また、最も優れた人は、その最盛期に自ら身を引き、美しく死を迎える――そんな思想に触れたとき、生きることと死ぬことが、一つの流れとして穏やかに結ばれているように感じました。

ニーチェの言葉はとても静かで、そっとその場に置かれた小石のようなものでした。
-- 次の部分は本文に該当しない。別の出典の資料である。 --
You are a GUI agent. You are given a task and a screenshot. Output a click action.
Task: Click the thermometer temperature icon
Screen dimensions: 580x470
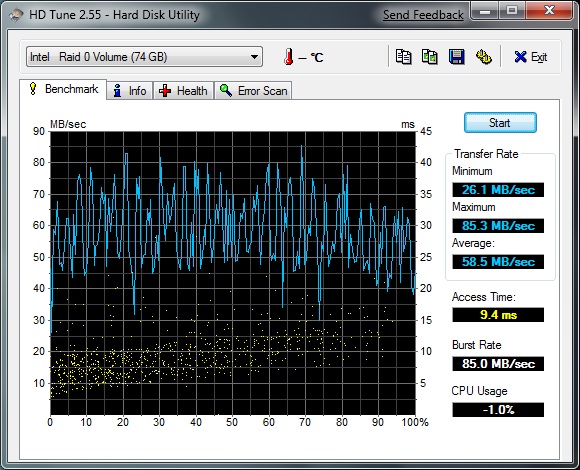pyautogui.click(x=289, y=57)
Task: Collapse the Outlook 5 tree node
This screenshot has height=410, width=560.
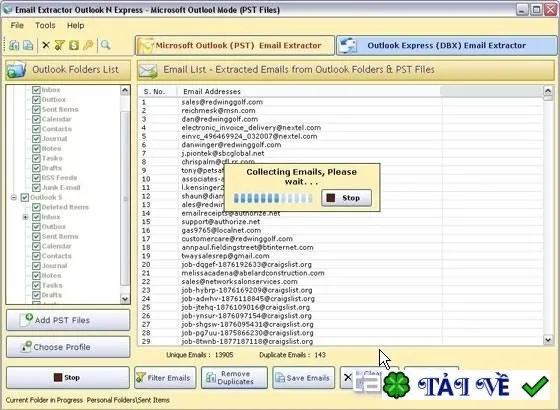Action: (x=14, y=197)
自ら気づいて拾わなければ、そのまま忘れてしまうような、けれど確かにそこに在る言葉たち。

過去にこれほどまでに人生について考え抜いた人がいたという事実に、私は深く感動し、そこから得られる恩恵を、ただありがたく受け取っていたのだと思います。

この本は小説のように順を追って読むものではなく、
章ごとに気になったところを拾い読みしていました。

不思議なことに、ある一文を「読めた」と感じた瞬間から、
他の章もするすると理解できるようになり、
まるで何かが覚醒したような感覚がありました。

美容の現場で触れる「老い」と「生」

生きるとか、死ぬとか。
そうした言葉で語ると少し極端に聞こえるかもしれません。

けれど私は、美容師という仕事の中で、
お客様の「美容の悩み」と日々向き合い続けています。

そしてそれは、「老い」と向き合うことでもあります。

老いの延長線上には、いずれ誰にでも訪れる「死」がある。

だからといって、老いや死を遠ざけることが
本当の美しさにつながるのかというと、私はそうは思いません。

むしろ、老いや変化を受け入れながら、
「今の自分」を丁寧に生きている人ほど、
若々しく、魅力的に見えることが多い。

それは、これまで多くのお客様と向き合ってきた中で、
私が実感として感じていることです。

ある一定の年齢を超えてからの美容というのは、
単に若く見せるための技術ではなく、
その人の生き方が、自然と表情や佇まいに現れてくるものだと感じています。

単に若く見せるためではなく、どのように生きてきたかが自然と表情や佇まいに現れる。
美容とは、そうした生き方がにじみ出た結果ではないかと思うのです。

哲学を実践へと落とし込む

ここまでの話は少し哲学的に聞こえたかもしれませんが、
私は結局のところ、実践こそがすべてだと思っています。

思考や言葉よりも、どのように行動し、どう生きるか。
その積み重ねこそが、美容師としての在り方に直結していくと感じています。

私にとって「自分らしい今を生きる」とは、
単に自然体でいるということではなく、
日々、内省し続けることです。

私は「ライオン」の段階を越えて、
もっと自由に、新しいものを生み出せるような、
子供のような精神で生きられる人間になりたい——
そんなふうに感じています。

おわりに:統合し、丁寧に生きるということ

身体と思想。
家族と仕事。
自然と都市。
快と不快。
そして、生と死。

それぞれが対立するように見えるこれらのものを、切り離さずに、統合しながら生きていくこと。
どちらかに偏るのではなく、そのあわいに身を置き、揺れながら、選びながら、生きていくこと。

私は、美容師として、そして一人の人間として、
お客様一人ひとりの悩みや存在に、丁寧に向き合う働き方を大切にしていきたいと思っています。

どんなに時代が変わっても、静かで、ささやかな実践の積み重ねこそが、
本当の意味での“美しさ”に近づいていける道だと、信じています。